**TO BE DONE**
- 1) In the excerpt on LIKE model evaluation, rewrite the passage from "6.2  Evaluating the Model" to "for estimating parameters.", substituting "quantities" for "parameters".
- 2) Answer these questions from the excerpt on LIKE model evaluation:
(a) To what value does the PMS command change delta_lnL?
(b) Which command can change Gmult_nom and Gbias_nom?
(c) Which quantities does the CB command evaluate together?

Also notable is the PMS command, which toggles the SPECTRAL flag on and off, also changes the value of delta_lnL used in an upper limit evaluation to 1.0 (the appropriate value for 1 sigma error estimates - corresponding to a confidence of 84% - the integral of the gaussian distribution from - to 1 s). Delta_lnL may be changed otherwise with the PML command. If the SPECTRAL flag is true, the counts obtained in the L or LM commands are written in a format which can be directly pasted into a SPECTRAL input file. See the command summary in Appendix 2 for information on other parameters which can be adjusted.

6.2  Evaluating the Model

Once LIKE is setup to the users satisfaction, the evaluation of model parameters for any position in the map can begin. This section briefly describes those LIKE commands which estimate parameters in the gamma-ray model (i.e., the source counts - Cxx commands, gas multiplier - Gxx commands, or gas bias -Bx commands). These commands are the most basic commands for estimating parameters.

Each parameter is estimated according to the methods described in Section 4. The user has the option of estimating each parameter individually, in pairs, or all 3 model parameters simultaneously. If a multi-parameter estimation fails to converge, the number of parameters being optimized is reduced. A warning is printed if only the reduced optimization is achieved. Turn on the verbose flag (PMV) to see exactly what transpires in such a case. Negative values of Counts, Gmult, & Gbias are not permitted. Two critical parameters are Gmult_nom, and Gbias_nom - the approximate values expected. These are used to start the Newton-Raphson method as close as possible to the optimal values in order to achieve reliable convergence. Both are set automatically upon loading a counts map, but may be changed with PMN. One can estimate any parameter with extant values of the other model parameters, or adjust the others manually. Counts units are actually an estimate of the number of photons received whereas gmult is a multiplier for the diffuse intensity model (nominally 1.0 for E > 100 MeV) and gbias is reported (or specified) in units of 10-5cm-2 s-1 sr-1 (Also nominally 1.0 for E > 100 MeV).

For example, estimation of source counts for a specific location with the extand values of gmult and gbias can be accomplished the CC command while the `C command alone allows the user to adjust gmult and gbias if desired. The CB command will evaluate counts and gbias simultaneously with a user set value of gmult while CBB will evaluate gbias and counts using the extant value of gmult. Similar commands follow for evaluating gmult and gbias, with most optimization combinations possible in the B,G,C command hierarchy (see appendix 2 for a list).

**DATASET EXTRACT**
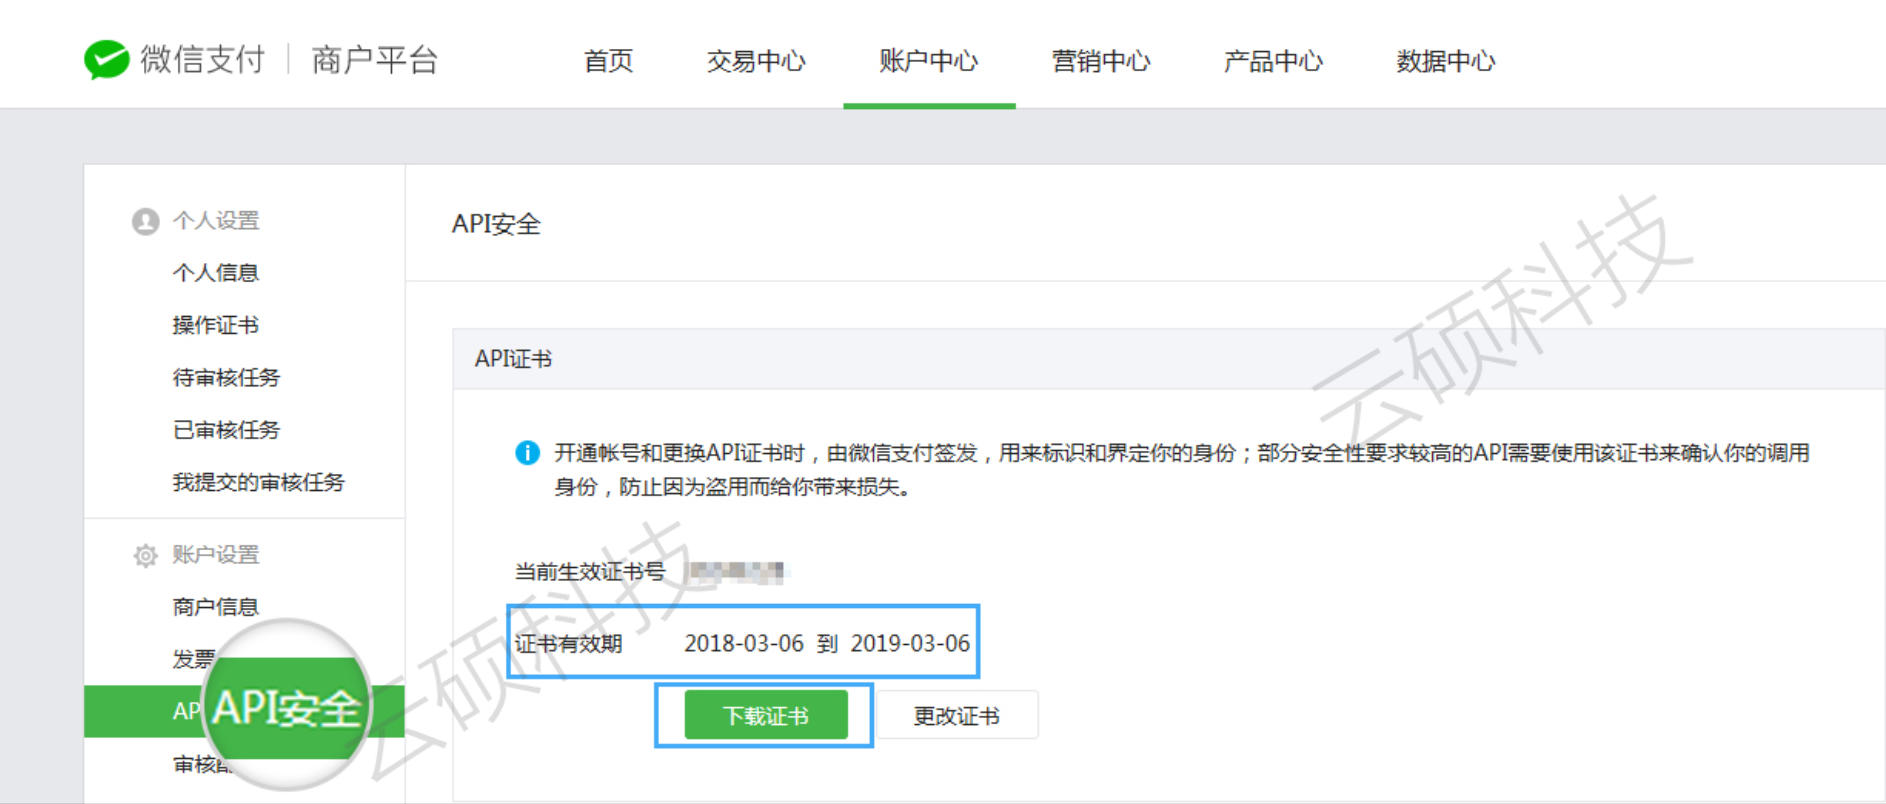This screenshot has width=1886, height=804.
Task: Click the green 下载证书 button
Action: [x=765, y=716]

**CORRECT ANSWERS**
- 1)
6.2  Evaluating the Model

Once LIKE is setup to the users satisfaction, the evaluation of model quantities for any position in the map can begin. This section briefly describes those LIKE commands which estimate quantities in the gamma-ray model (i.e., the source counts - Cxx commands, gas multiplier - Gxx commands, or gas bias -Bx commands). These commands are the most basic commands for estimating quantities.

- 2)
(a) 1.0
(b) PMN
(c) Counts and gbias, with a user-set value of gmult